How should involved if-statement conditionals be structured?

Derek Jones from The Shape of Code

Which of the following two if-statements do you think will be processed by readers in less time, and with fewer errors, when given the value of x, and asked to specify the output?

// First - sequence of subexpressions
if (x > 0 && x < 10 || x > 20 && x < 30)
   print("a");
else
   print "b");

// Second - nested ifs
if (x > 0 && x < 10)
   print("c");
else if (x > 20 && x < 30)
   print("d");
else
   print("e");

Ok, the behavior is not identical, in that the else if-arm produces different output than the preceding if-arm.

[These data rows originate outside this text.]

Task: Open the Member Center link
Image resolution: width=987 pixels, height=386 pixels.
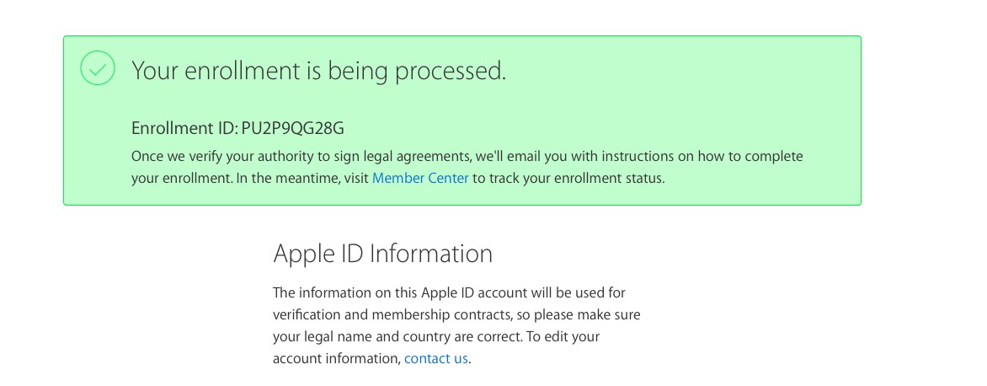Action: click(x=419, y=178)
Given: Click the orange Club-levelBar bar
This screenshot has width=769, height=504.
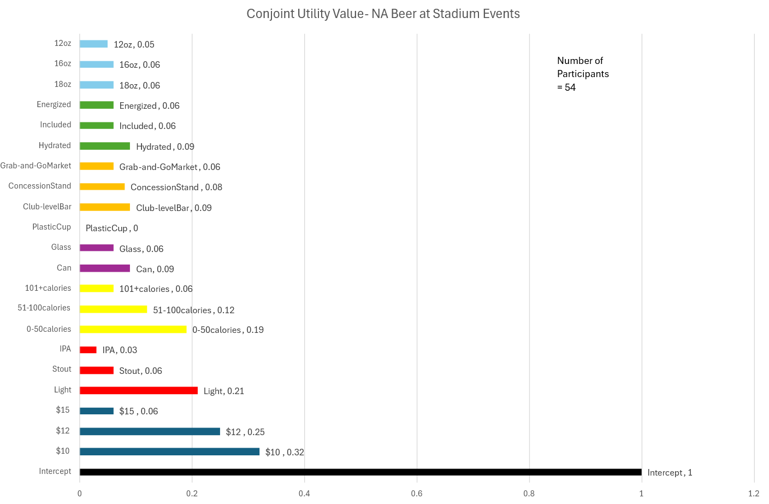Looking at the screenshot, I should click(x=105, y=207).
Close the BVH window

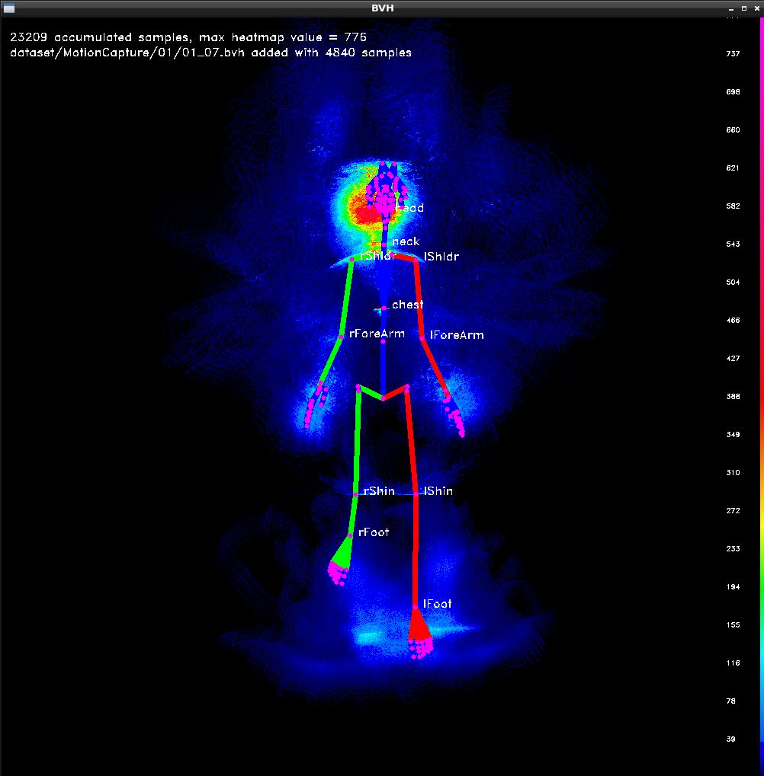tap(756, 8)
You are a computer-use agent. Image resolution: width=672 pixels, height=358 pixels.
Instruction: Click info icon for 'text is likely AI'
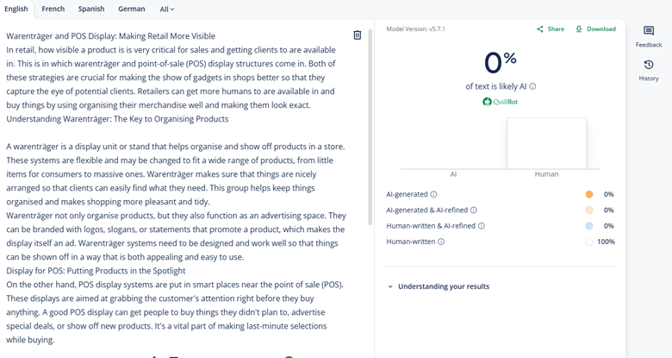pos(532,86)
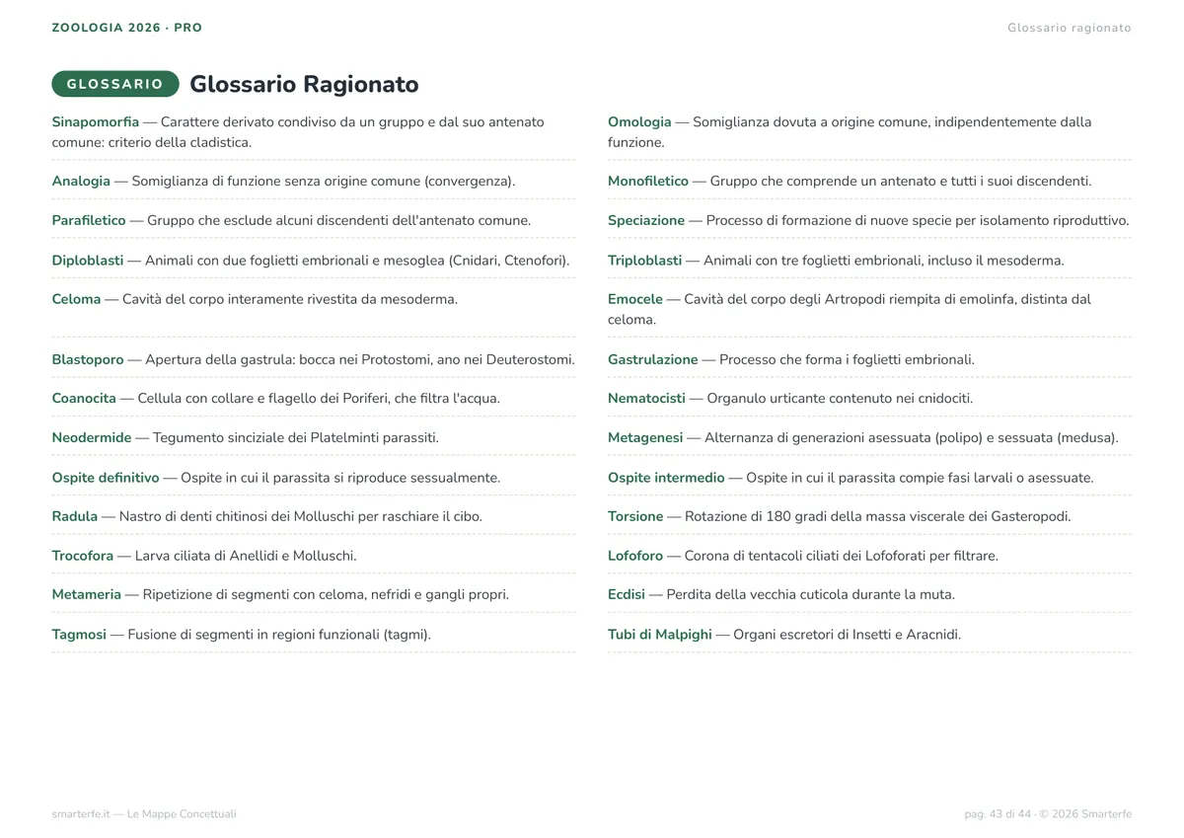Click the Analogia term
Viewport: 1184px width, 838px height.
click(81, 182)
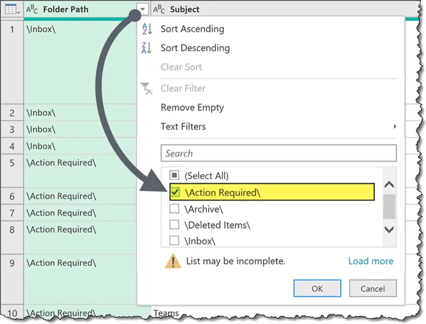Click the Load more link
426x324 pixels.
click(x=371, y=261)
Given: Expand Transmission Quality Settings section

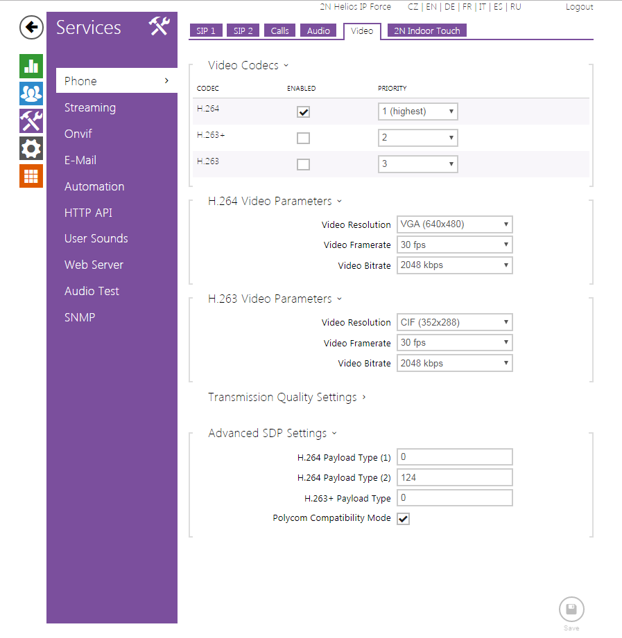Looking at the screenshot, I should tap(286, 398).
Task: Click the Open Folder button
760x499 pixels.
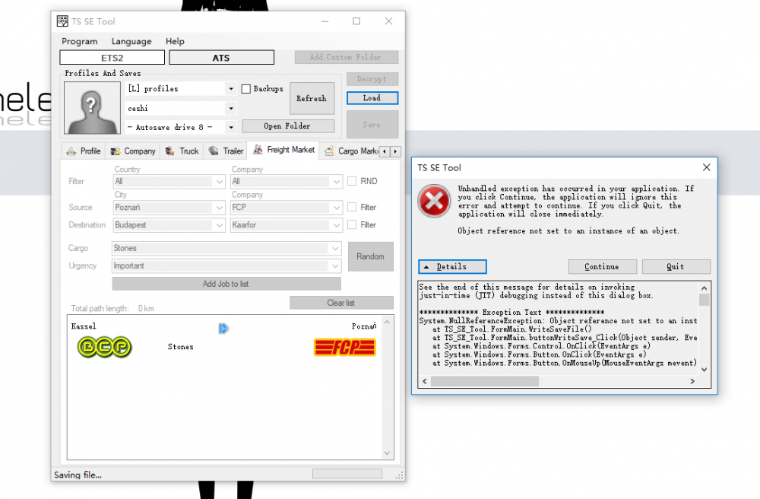Action: pyautogui.click(x=287, y=126)
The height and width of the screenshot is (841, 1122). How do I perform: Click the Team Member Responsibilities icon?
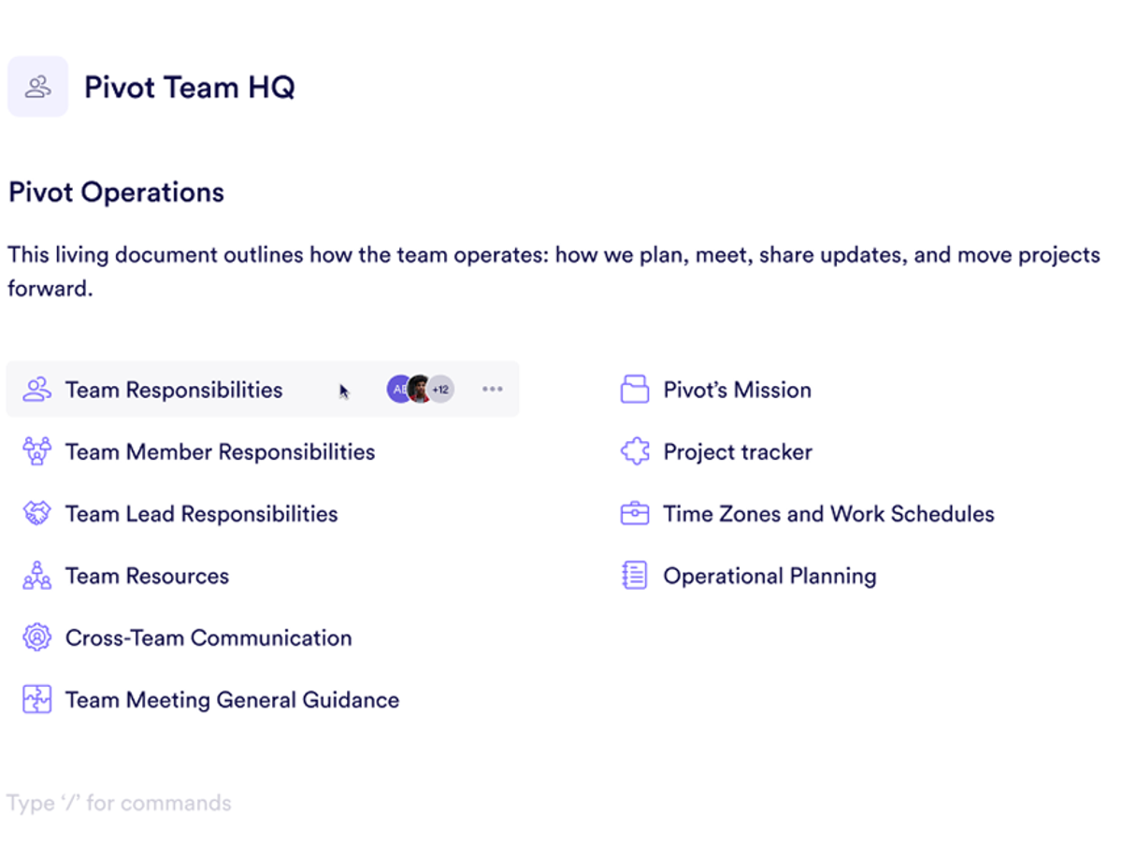36,451
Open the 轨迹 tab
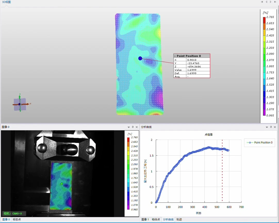Viewport: 279px width, 223px height. point(179,219)
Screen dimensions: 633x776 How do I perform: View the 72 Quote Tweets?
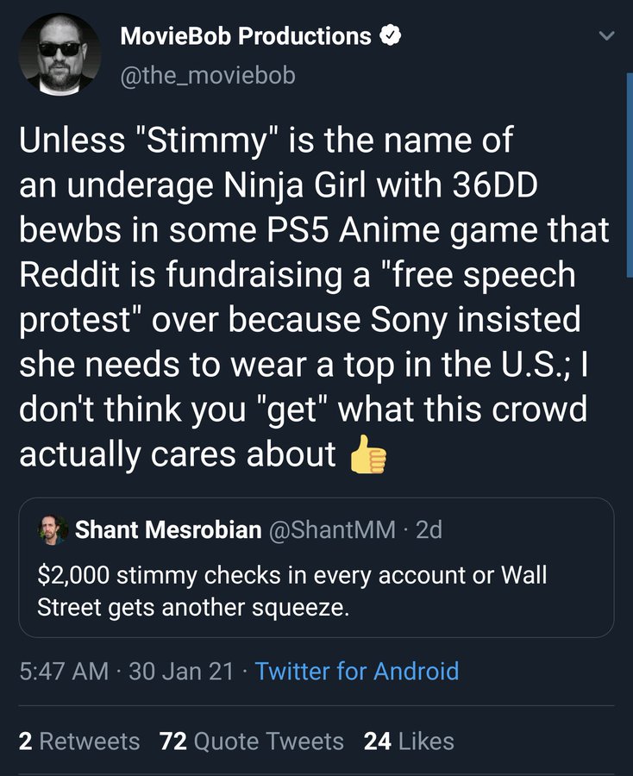[252, 742]
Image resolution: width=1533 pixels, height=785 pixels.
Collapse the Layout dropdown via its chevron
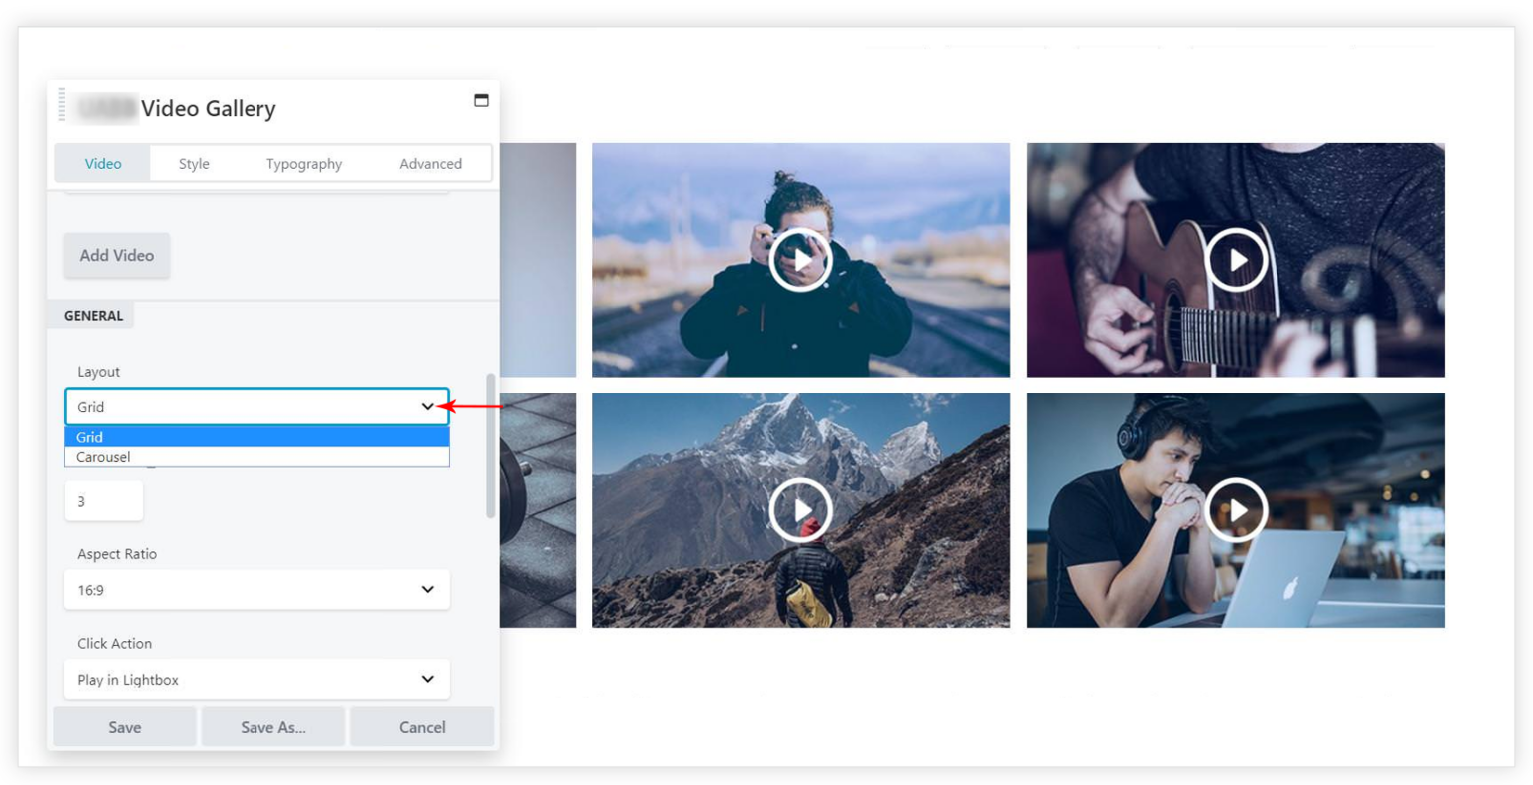427,406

The paper Syntax, Predicates, Idioms — What Really Affects Code Complexity? analyses the results of an experiment that asked this question, including more deeply nested if-statements, the use of negation, and some for-statement questions (this post only considers the number of conditions/depth of nesting components). A total of 1,583 questions were answered by 220 professional developers, with 415 incorrect answers.

Based on the coefficients of regression models fitted to the results, subjects processed the nested form both faster and with fewer incorrect answers (code+data). As expected performance got slower, and more incorrect answers given, as the number of intervals in the if-condition increased (up to four in this experiment).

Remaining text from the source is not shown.